— Start Dataset rows —
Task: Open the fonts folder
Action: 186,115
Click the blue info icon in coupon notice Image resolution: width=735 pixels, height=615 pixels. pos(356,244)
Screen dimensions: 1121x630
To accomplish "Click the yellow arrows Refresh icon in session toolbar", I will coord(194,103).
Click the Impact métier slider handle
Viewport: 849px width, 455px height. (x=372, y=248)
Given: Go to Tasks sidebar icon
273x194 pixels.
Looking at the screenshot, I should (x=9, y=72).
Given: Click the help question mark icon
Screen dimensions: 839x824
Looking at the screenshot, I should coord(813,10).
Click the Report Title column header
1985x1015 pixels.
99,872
— End Dataset rows —
— Start Dataset rows —
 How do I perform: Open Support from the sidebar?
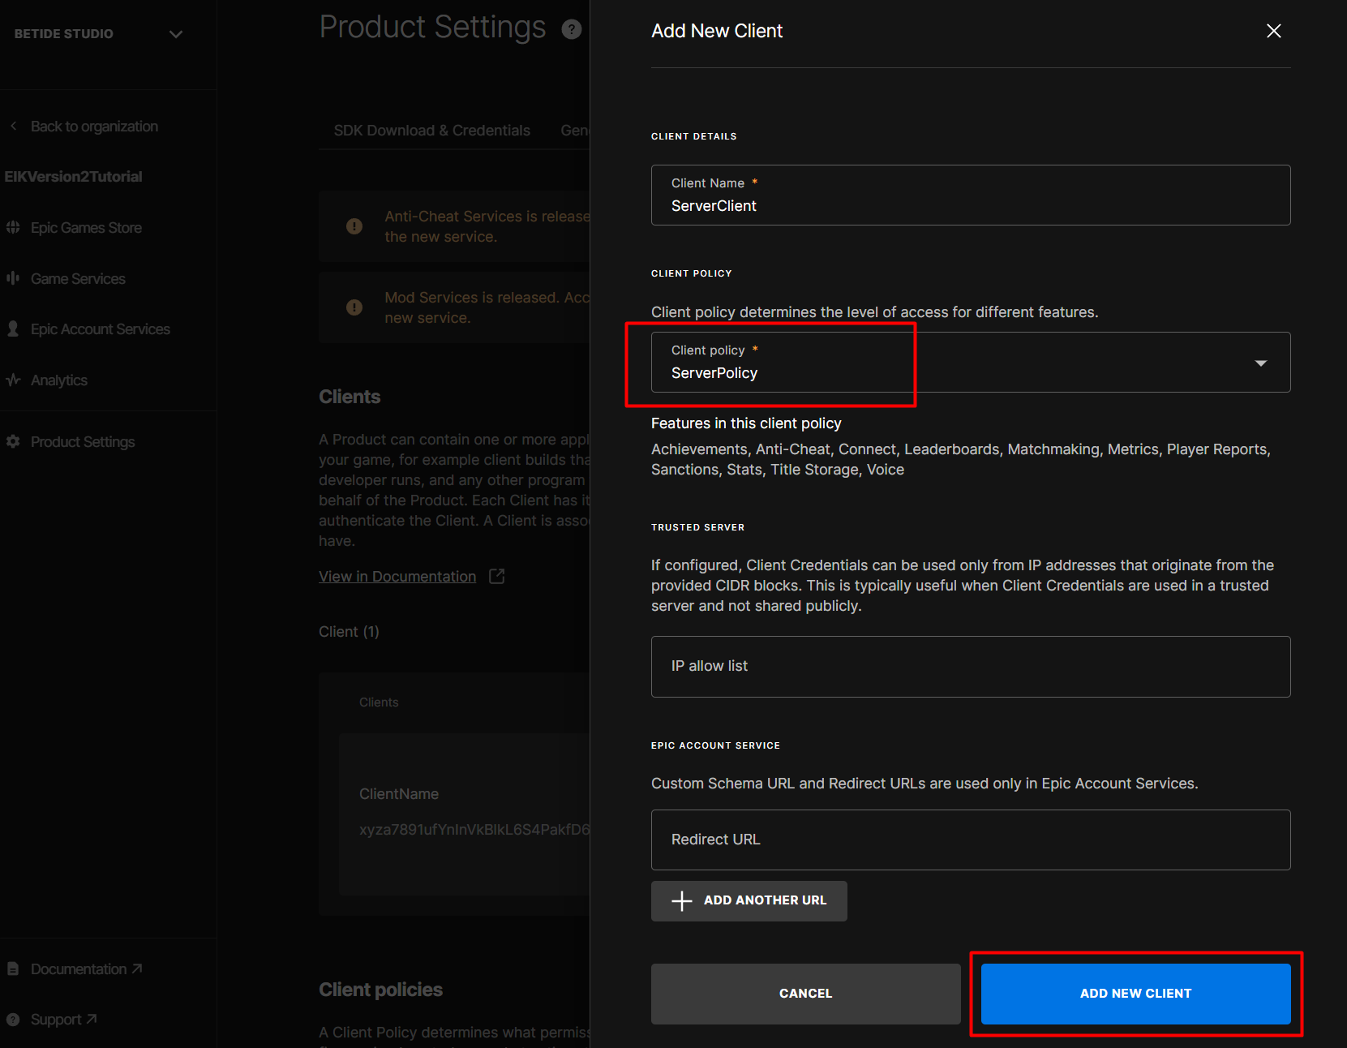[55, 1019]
— End Dataset rows —
— Start Dataset rows —
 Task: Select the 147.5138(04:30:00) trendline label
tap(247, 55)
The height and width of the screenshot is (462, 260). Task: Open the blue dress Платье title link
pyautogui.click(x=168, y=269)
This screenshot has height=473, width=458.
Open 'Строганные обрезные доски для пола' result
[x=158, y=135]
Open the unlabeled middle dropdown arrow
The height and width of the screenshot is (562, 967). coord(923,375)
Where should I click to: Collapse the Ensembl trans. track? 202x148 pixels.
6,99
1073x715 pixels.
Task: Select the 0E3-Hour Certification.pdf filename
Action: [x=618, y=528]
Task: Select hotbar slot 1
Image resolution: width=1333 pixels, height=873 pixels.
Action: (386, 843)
— End Dataset rows —
**Objective**
Rewrite everything from the line containing "The height and width of the screenshot is (462, 260)." down to the line containing "Action: (386, 843)" above as a numbered list, with both of those lines included and any blank lines dropped.

**Reply**
1. The height and width of the screenshot is (462, 260). Task: Open the blue dress Платье title link
2. pyautogui.click(x=168, y=269)
3. This screenshot has height=473, width=458.
4. Open 'Строганные обрезные доски для пола' result
5. [x=158, y=135]
6. Open the unlabeled middle dropdown arrow
7. The height and width of the screenshot is (562, 967). coord(923,375)
8. Where should I click to: Collapse the Ensembl trans. track? 202x148 pixels.
9. 6,99
10. 1073x715 pixels.
11. Task: Select the 0E3-Hour Certification.pdf filename
12. Action: [x=618, y=528]
13. Task: Select hotbar slot 1
14. Image resolution: width=1333 pixels, height=873 pixels.
15. Action: (386, 843)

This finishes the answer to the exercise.